Migration has also stalled California wages. For example, average salaries in California have only grown by 2.9% in 21 years – or about 0.1% per year – according to the settlement-funded Population Reference Bureau. During the same period, the Dow Jones index rose 100 times faster due to rising corporate profits.
Journalists and analysts played down the burden of rising house prices, Camarota said, adding:
Whenever people talk about the consequences of immigration in the establishment media, it is always in the context of its greatness. It lowers wages, but they never say it that way. “It cuts costs for consumers” is the way it is presented. They never say “It makes houses unaffordable”. They say, “It increases fairness. “
The same New York Times the author described growing housing poverty in an August 2020 article about poor migrants trying to live close to their service sector jobs in Silicon Valley during the coronavirus crash:
There were 12 people in three bedrooms, with a bathroom the door of which often required knocking, and a kitchen where dinner time stretched from 5 p.m. until late in the evening.
Karla Lorenzo, a Guatemalan immigrant who cleaned homes in San Francisco and Silicon Valley, lived in the large room along the driveway. Big is a relative term when a room contains five people. She and her partner, Abel, slept in a queen-size bed along the wall. There was a cradle for the baby at the foot, with the older children’s bunk bed next to it. The other roommates had similar arrangements.

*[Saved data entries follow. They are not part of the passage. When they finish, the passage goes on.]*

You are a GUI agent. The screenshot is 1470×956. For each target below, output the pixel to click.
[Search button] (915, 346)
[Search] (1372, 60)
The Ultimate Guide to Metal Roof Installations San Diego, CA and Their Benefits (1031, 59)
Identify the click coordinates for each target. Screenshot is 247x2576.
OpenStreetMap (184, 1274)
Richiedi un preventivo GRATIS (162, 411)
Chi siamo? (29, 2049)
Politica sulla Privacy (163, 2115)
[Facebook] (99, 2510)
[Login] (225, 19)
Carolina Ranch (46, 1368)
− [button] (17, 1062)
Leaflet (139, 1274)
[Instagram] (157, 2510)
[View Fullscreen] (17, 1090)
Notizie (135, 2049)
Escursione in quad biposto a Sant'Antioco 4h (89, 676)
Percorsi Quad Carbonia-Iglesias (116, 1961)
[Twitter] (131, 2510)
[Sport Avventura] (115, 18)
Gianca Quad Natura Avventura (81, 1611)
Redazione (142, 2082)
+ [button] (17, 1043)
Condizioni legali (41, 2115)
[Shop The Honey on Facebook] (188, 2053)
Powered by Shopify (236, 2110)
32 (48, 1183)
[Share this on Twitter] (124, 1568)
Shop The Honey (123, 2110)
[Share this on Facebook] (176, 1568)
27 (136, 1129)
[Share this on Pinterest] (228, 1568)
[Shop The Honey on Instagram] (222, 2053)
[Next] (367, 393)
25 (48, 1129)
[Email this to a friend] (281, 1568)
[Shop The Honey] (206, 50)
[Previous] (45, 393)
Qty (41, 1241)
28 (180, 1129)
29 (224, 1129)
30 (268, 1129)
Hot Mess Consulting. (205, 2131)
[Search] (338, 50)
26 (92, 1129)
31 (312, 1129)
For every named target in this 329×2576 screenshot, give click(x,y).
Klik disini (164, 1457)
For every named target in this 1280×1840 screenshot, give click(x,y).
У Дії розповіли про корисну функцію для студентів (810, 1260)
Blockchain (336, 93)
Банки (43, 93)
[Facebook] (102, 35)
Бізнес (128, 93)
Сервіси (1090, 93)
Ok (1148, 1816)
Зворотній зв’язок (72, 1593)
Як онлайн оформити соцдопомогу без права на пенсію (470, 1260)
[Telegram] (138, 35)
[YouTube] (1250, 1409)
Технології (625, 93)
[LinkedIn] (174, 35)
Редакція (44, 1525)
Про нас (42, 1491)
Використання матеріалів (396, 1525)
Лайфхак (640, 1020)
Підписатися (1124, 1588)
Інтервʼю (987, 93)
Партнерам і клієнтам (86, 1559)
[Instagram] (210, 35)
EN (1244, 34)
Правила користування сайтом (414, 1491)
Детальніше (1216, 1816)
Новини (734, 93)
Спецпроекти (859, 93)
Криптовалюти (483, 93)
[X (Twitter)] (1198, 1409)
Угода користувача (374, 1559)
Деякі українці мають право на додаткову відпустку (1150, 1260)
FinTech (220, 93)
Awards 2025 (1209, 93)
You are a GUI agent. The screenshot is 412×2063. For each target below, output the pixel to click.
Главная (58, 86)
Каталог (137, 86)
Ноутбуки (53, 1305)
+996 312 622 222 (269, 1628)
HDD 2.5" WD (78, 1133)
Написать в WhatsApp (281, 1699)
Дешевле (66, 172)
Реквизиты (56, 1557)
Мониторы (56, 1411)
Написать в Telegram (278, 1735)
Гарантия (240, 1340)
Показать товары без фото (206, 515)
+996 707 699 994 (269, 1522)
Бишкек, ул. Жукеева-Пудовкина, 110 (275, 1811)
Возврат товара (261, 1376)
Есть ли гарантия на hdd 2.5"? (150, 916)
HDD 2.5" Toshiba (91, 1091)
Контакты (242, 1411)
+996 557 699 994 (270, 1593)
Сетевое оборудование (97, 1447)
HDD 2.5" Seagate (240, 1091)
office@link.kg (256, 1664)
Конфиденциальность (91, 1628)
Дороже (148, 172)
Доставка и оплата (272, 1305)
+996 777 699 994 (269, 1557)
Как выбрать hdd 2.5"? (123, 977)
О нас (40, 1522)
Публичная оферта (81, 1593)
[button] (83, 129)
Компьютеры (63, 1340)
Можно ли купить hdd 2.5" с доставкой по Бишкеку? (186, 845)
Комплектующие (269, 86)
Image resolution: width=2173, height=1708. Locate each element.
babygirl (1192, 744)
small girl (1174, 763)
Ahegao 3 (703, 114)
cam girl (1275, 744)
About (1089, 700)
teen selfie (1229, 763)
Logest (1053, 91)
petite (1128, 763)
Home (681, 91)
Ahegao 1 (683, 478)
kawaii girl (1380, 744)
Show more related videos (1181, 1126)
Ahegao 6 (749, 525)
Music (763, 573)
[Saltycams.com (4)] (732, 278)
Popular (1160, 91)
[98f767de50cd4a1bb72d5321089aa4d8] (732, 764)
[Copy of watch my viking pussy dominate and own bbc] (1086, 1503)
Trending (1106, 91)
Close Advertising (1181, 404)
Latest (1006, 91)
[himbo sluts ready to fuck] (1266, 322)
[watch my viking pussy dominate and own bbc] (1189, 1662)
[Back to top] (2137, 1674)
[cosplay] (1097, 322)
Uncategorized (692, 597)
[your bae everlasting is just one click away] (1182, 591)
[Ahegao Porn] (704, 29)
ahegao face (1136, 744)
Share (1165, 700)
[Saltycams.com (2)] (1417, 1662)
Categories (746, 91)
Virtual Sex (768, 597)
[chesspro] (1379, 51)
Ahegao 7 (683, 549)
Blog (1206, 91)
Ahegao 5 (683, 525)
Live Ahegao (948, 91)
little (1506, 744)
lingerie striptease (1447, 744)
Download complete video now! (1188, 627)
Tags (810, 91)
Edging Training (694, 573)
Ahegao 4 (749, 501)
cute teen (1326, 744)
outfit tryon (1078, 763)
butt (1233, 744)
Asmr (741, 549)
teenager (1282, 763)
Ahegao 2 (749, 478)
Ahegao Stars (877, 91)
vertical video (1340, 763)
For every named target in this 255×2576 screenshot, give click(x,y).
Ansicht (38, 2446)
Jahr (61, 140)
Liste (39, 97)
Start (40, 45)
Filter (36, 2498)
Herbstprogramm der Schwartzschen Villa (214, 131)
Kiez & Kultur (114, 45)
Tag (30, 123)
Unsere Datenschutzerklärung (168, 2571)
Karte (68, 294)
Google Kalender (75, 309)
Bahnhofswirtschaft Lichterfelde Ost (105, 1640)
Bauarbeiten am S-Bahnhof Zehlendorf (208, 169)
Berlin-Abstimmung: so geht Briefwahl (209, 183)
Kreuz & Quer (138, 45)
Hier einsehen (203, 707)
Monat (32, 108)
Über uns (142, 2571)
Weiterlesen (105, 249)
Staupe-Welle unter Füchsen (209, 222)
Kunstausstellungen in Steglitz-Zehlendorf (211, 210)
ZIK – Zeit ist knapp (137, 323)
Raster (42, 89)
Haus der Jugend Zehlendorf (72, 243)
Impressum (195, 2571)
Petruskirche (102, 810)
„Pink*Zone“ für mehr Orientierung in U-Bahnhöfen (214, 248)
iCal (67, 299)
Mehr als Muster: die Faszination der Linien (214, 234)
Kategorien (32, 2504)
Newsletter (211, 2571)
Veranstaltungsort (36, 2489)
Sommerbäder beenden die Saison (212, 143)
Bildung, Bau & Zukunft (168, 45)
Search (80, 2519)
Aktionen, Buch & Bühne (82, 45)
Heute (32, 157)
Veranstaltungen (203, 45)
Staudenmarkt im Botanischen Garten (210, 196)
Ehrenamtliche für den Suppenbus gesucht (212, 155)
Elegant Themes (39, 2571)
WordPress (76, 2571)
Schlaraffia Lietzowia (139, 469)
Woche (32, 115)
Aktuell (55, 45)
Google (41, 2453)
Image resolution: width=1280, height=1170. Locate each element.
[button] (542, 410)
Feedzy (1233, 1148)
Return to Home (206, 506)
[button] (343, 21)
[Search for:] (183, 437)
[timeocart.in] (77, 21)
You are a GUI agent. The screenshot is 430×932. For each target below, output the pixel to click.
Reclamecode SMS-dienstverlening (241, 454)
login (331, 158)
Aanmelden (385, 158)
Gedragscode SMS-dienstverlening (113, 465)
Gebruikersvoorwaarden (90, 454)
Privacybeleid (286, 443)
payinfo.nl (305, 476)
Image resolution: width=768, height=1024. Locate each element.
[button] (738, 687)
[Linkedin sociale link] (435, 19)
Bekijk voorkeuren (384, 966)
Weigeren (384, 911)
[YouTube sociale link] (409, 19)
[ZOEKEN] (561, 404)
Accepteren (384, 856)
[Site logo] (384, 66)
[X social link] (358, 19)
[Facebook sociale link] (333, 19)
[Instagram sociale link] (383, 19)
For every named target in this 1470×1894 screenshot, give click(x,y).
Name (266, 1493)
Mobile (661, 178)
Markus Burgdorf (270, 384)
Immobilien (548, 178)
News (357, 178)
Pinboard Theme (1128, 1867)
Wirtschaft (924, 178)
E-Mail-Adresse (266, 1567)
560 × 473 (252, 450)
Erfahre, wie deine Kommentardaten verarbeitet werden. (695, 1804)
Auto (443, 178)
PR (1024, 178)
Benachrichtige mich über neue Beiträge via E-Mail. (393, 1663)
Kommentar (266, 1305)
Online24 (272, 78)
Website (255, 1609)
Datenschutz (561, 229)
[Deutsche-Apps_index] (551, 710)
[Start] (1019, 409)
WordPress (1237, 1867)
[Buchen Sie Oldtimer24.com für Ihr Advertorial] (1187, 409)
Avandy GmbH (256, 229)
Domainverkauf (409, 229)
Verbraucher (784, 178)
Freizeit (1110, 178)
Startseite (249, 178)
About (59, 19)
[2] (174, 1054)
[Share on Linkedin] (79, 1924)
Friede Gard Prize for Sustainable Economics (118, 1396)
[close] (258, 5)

Now comes a second struggle: knowing how to pay the rent. Abel is back to work at a home supply store, but Ms. Lorenzo’s cleaning jobs have dried up and one of the other families has moved out, increasing the monthly bill by $ 850. “We don’t know how we’re going to do it,” she said.
Calmatters.org reported from rural California on October 13:
Sandra Garcia, 65, who lives with her son and family in an unincorporated community near Porterville, Tulare County, told CalMatters she was about $ 3,000 behind on rent.
She said she tried to apply for rent relief last April, but a case manager at a local nonprofit told her that without a pay stub to prove loss of income, she couldn’t. not be eligible. Garcia explained that she had been fired from her job as a farm laborer – “the older ones were among the first to be fired,” she said in Spanish – so she had no pay stubs .
Additionally, Garcia said, many owners of rural towns like his find it difficult to stay afloat. “They are as poor as we are,” she said. “They don’t want to end up in court in case they are the ones being sued. And they don’t want to waste their time on something that isn’t even going to help them either.
Nationally, migration is deeply unpopular because of its economic impact. It harms the career opportunities of ordinary Americans, reduces their wages, increases their rents, reduces their productivity, reduces their political clout, widens regional wealth gaps and destroys their democratic and equality-friendly civic culture.
For many years, a wide variety of investigators have shown deep and broad opposition to labor migration and the influx of temporary contract workers into the jobs sought by young American graduates. This portfolio opposition is multiracial, mixed race, non-racist, class-based, bipartisan, rational, persistent, and recognizes the solidarity that Americans owe one another.